**EXTRACTED DATA**
====
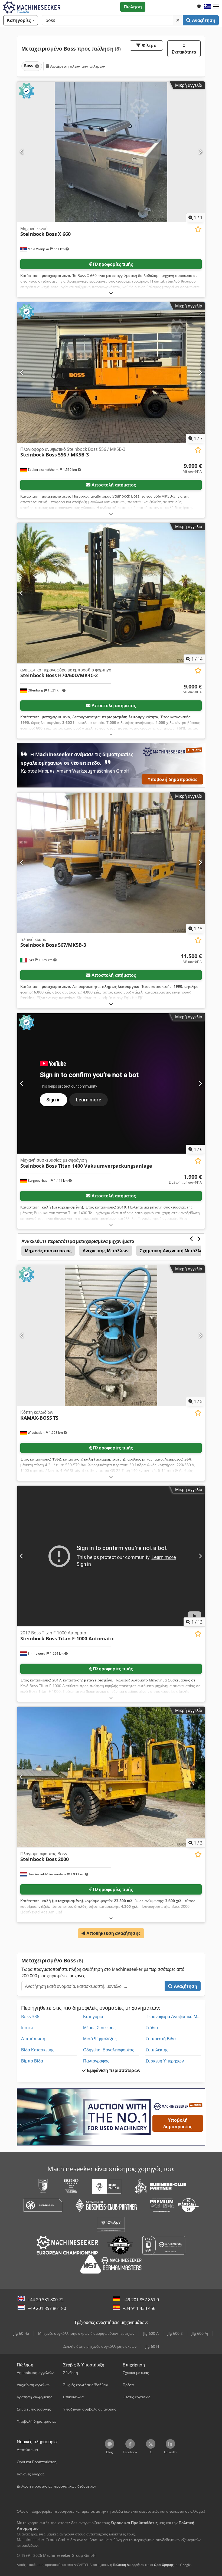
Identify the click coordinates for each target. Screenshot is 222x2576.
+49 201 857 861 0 (141, 2300)
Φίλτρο (148, 45)
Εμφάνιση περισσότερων (113, 2070)
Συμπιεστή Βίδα (160, 2039)
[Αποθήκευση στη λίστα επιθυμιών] (198, 229)
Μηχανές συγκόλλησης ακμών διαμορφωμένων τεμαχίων (86, 2333)
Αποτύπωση (33, 2039)
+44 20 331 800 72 (46, 2300)
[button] (216, 7)
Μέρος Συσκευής (99, 2028)
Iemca (27, 2028)
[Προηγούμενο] (22, 151)
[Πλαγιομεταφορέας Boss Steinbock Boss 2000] (111, 1777)
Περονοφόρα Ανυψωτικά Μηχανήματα (181, 2016)
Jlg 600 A (151, 2333)
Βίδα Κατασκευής (37, 2050)
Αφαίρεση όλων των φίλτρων (77, 66)
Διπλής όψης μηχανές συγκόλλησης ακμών (99, 2346)
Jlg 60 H (152, 2346)
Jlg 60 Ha (21, 2333)
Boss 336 (30, 2016)
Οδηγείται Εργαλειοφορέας (108, 2050)
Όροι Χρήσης (164, 2564)
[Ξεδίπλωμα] (111, 293)
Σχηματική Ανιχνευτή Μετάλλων (173, 1251)
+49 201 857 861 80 (47, 2308)
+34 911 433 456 (139, 2308)
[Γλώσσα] (207, 7)
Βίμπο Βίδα (32, 2061)
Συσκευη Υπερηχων (164, 2061)
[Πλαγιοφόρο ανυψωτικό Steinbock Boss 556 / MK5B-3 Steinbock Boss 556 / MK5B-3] (111, 372)
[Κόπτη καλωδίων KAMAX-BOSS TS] (111, 1335)
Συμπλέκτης (156, 2050)
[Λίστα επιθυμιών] (199, 7)
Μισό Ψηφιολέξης (100, 2039)
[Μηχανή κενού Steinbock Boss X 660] (111, 152)
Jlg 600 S (175, 2333)
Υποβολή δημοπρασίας (172, 779)
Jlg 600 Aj (200, 2333)
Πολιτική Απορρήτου (128, 2564)
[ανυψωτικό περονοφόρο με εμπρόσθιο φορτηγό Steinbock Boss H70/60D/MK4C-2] (111, 593)
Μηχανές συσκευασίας (48, 1251)
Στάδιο (151, 2028)
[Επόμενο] (200, 151)
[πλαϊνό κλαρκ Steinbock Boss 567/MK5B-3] (111, 863)
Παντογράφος (96, 2061)
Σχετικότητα (184, 52)
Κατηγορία (93, 2016)
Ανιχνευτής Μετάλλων (106, 1251)
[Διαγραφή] (178, 20)
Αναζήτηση (203, 20)
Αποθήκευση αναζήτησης (113, 1933)
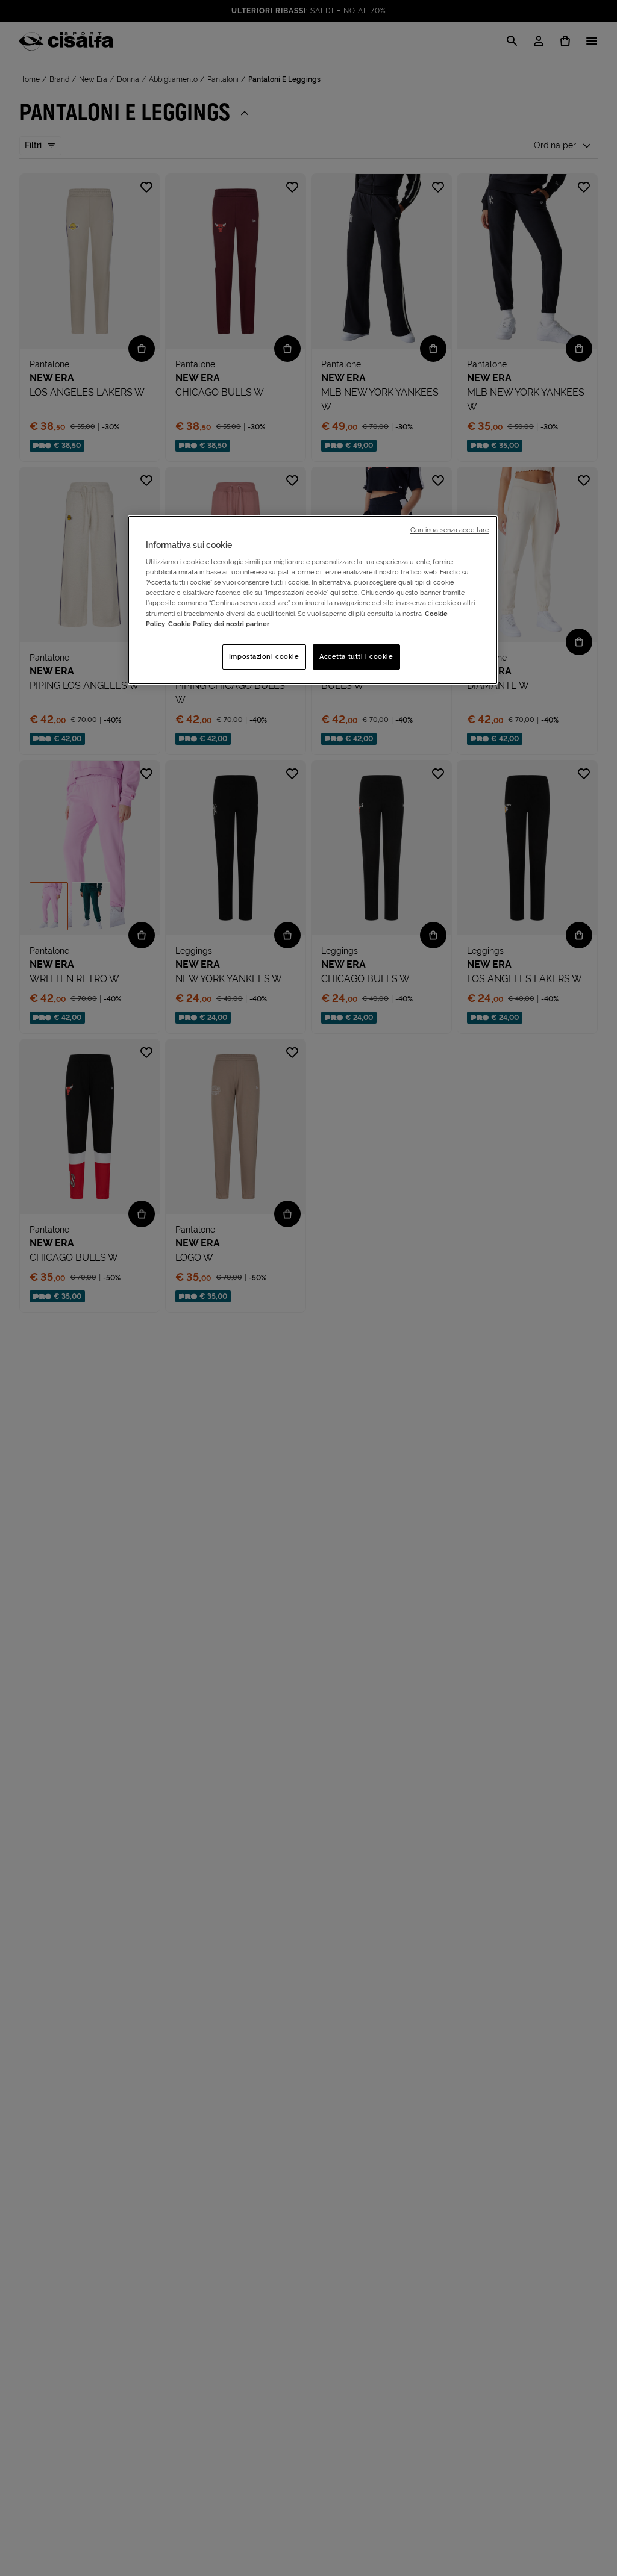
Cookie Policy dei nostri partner (218, 624)
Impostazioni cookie (264, 656)
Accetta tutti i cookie (356, 656)
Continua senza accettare (449, 530)
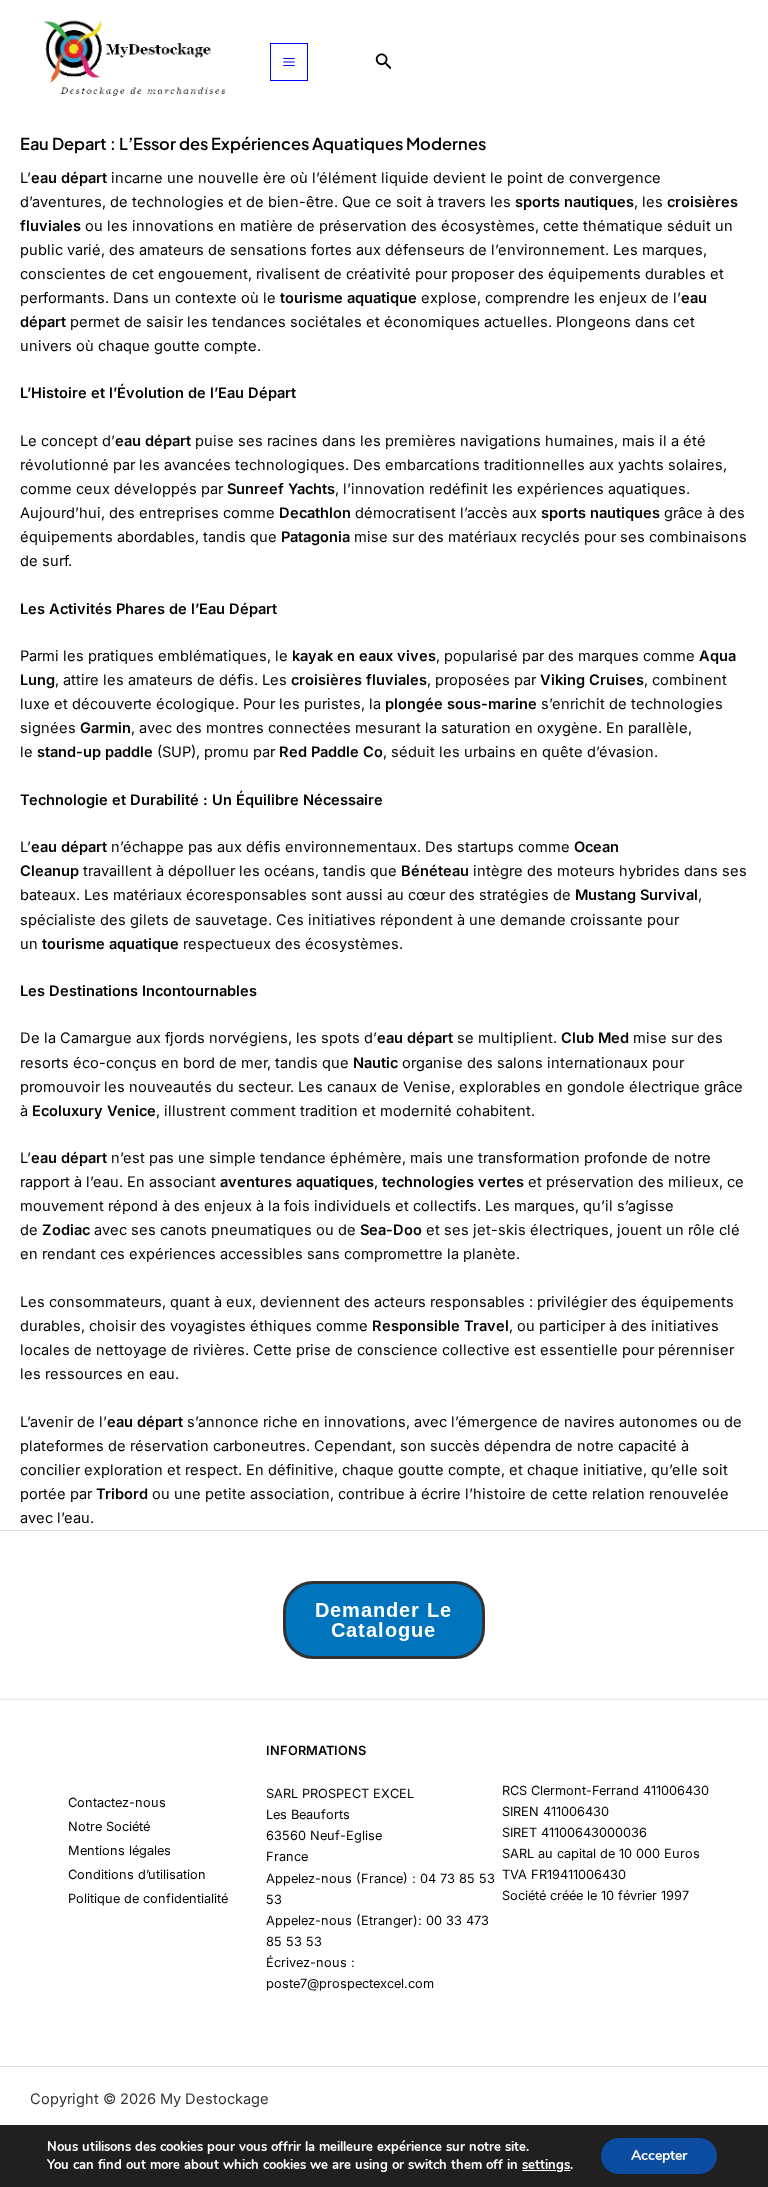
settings (546, 2165)
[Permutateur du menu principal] (289, 62)
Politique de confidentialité (148, 1898)
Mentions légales (119, 1850)
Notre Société (109, 1826)
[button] (384, 61)
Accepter (659, 2155)
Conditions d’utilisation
====
**WHAT IS NEEDED**
The line above containing "[Αποθήκευση στη λίστα επιθυμιών] (198, 229)", the line containing "[ανυψωτικό περονοφόρο με", and every line between them are to be transcribed exactly; no other line is wanted.

**ANSWER TO THE PROBLEM**
[Αποθήκευση στη λίστα επιθυμιών] (198, 229)
Μηχανές συγκόλλησης ακμών διαμορφωμένων τεμαχίων (86, 2333)
Αποτύπωση (33, 2039)
+44 20 331 800 72 (46, 2300)
[button] (216, 7)
Μέρος Συσκευής (99, 2028)
Iemca (27, 2028)
[Προηγούμενο] (22, 151)
[Πλαγιομεταφορέας Boss Steinbock Boss 2000] (111, 1777)
Περονοφόρα Ανυψωτικά Μηχανήματα (181, 2016)
Jlg 600 A (151, 2333)
Βίδα Κατασκευής (37, 2050)
Αφαίρεση όλων των φίλτρων (77, 66)
Διπλής όψης μηχανές συγκόλλησης ακμών (99, 2346)
Jlg 60 H (152, 2346)
Jlg 60 Ha (21, 2333)
Boss 336 (30, 2016)
Οδηγείται Εργαλειοφορέας (108, 2050)
Όροι Χρήσης (164, 2564)
[Ξεδίπλωμα] (111, 293)
Σχηματική Ανιχνευτή Μετάλλων (173, 1251)
+49 201 857 861 80 (47, 2308)
+34 911 433 456 (139, 2308)
[Γλώσσα] (207, 7)
Βίμπο Βίδα (32, 2061)
Συσκευη Υπερηχων (164, 2061)
[Πλαγιοφόρο ανυψωτικό Steinbock Boss 556 / MK5B-3 Steinbock Boss 556 / MK5B-3] (111, 372)
[Κόπτη καλωδίων KAMAX-BOSS TS] (111, 1335)
Συμπλέκτης (156, 2050)
[Λίστα επιθυμιών] (199, 7)
Μισό Ψηφιολέξης (100, 2039)
[Μηχανή κενού Steinbock Boss X 660] (111, 152)
Jlg 600 S (175, 2333)
Υποβολή δημοπρασίας (172, 779)
Jlg 600 Aj (200, 2333)
Πολιτική Απορρήτου (128, 2564)
[ανυψωτικό περονοφόρο με εμπρόσθιο φορτηγό Steinbock Boss H70/60D/MK4C-2] (111, 593)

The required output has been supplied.